Records contained in a dataset
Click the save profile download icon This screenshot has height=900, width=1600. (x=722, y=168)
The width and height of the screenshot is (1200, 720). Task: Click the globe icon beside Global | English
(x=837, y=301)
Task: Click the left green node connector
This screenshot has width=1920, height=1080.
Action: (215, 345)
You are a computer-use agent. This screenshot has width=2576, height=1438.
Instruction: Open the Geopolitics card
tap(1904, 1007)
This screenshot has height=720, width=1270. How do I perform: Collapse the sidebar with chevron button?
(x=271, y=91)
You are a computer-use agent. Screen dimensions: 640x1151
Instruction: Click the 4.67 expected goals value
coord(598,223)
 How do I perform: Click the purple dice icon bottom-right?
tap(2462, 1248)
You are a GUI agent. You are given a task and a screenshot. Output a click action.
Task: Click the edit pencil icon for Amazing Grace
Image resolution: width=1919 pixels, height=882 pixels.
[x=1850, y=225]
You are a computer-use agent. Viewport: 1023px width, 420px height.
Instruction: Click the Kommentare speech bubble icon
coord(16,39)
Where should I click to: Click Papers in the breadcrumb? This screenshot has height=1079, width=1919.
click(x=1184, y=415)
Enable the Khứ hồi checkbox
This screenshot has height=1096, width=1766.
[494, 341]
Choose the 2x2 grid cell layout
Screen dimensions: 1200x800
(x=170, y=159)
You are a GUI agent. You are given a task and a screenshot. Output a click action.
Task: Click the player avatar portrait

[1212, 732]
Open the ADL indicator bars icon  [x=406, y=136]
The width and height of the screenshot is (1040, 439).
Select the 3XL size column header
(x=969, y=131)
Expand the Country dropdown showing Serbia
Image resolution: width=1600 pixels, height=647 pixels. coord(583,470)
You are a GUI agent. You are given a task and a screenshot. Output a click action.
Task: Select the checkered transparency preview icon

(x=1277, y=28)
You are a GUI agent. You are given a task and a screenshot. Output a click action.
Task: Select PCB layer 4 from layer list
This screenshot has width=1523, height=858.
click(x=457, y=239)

TASK ITEM:
If the word "computer" is on a line above, return that line.

OUTPUT BELOW:
You are a computer-use agent. This screenshot has width=2576, height=1438.
You are a computer-use agent. Screen dimensions: 640x1151
You are a computer-use agent. Viewport: 1023px width, 420px height.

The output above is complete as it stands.